The G20/OECD principles are unique in the sense that the very first chapter deals with the institutional framework. It emphasizes the preeminent role of institutions in shaping sound and fair corporate governance by taking into consideration the national legal, cultural, economic, and social settings. This is a unique feature. Another section of the principles, which is also unique, is related to the functioning of capital markets, institutional investors, stock exchanges, and other intermediaries. The transparency chapter is also fairly big so capital markets already own half of the principles. The section related to shareholders, stakeholders, and the board is common to other corporate governance codes; so, special innovation has been brought to this section. Some sections are not original, whereas others are rather unique.
As regards the concepts related to the institutional and resource dependence theories, despite agency theory and the Berle and Means study having deeply influenced corporate governance practices, we are experiencing a new wave of concepts and governance issues, which are related to the importance of institutions and resources. The business world is rather different from what it was 20 or 25 years ago. A fundamental institution that can shape corporate governance is the financial market; for this reason, we needed to carefully provide some recommendations on the relationship between a corporate and the external market. Indeed, stock exchanges have changed corporates’ views. The role of the stock exchange, as an external institution, in today’s corporate environment is fundamental because it is not only able to provide external resources but also to influence the corporate environment. Furthermore, stock exchanges also shape their forms as a result of environmental changes. Investment funds and asset managers are deeply influenced by the environment; indeed, their governance structure has been evolving to adapt to the continuous changes. On the other hand, investment funds and assets managers are able to have an immediate impact on the corporate environment by, for example, providing strict requirements for investments.
What are the disadvantages of supranational corporate governance codes or principles?
When it comes to the G20/OECD principles, which is probably the only supranational code, I think the risks relate to the principles themselves. The very first chapter explicitly states that the principles need to be implemented in law and regulations in the OECD countries by taking into consideration economics, the cultural and legal context, for instance, by considering countries with civil or common law. This requires a lot of hard work on behalf of national authorities to implement them. The risk might be that countries or authorities are lazy and just copy-and-paste our code without adapting it to their own economic and social conditions. But we don’t believe they are lazy. We believe that they are serious. This is generally a risk with everything sort of trickling down to reduce itself to box ticking, but the G20/OECD principles are very clear on the risks of box ticking.

......

| Required actions |
**1)** From the passage on the G20/OECD principles above, write out everything from "When it comes" down to "of box ticking.".
**2)** Translate this sentence from the passage on the G20/OECD principles into Spanish: "The business world is rather different from what it was 20 or 25 years ago."
**3)** According to the passage on the G20/OECD principles, institutions shape corporate governance by considering certain national settings. List all of those settings.

| Source material |
......

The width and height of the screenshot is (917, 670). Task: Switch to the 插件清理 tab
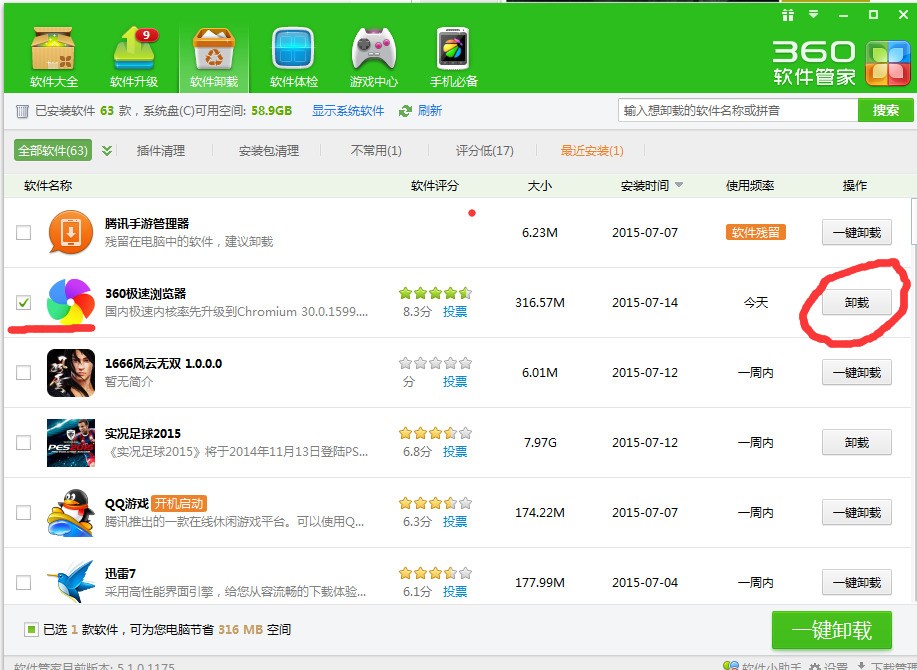pos(161,151)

......

| Solution list |
**1)**
When it comes to the G20/OECD principles, which is probably the only supranational code, I think the risks relate to the principles themselves. The very first chapter explicitly states that the principles need to be implemented in law and regulations in the OECD countries by taking into consideration economics, the cultural and legal context, for instance, by considering countries with civil or common law. This requires a lot of hard work on behalf of national authorities to implement them. The risk might be that countries or authorities are lazy and just copy-and-paste our code without adapting it to their own economic and social conditions. But we don’t believe they are lazy. We believe that they are serious. This is generally a risk with everything sort of trickling down to reduce itself to box ticking, but the G20/OECD principles are very clear on the risks of box ticking.

**2)** El mundo empresarial es bastante diferente de lo que era hace 20 o 25 años.

**3)** legal, cultural, economic, social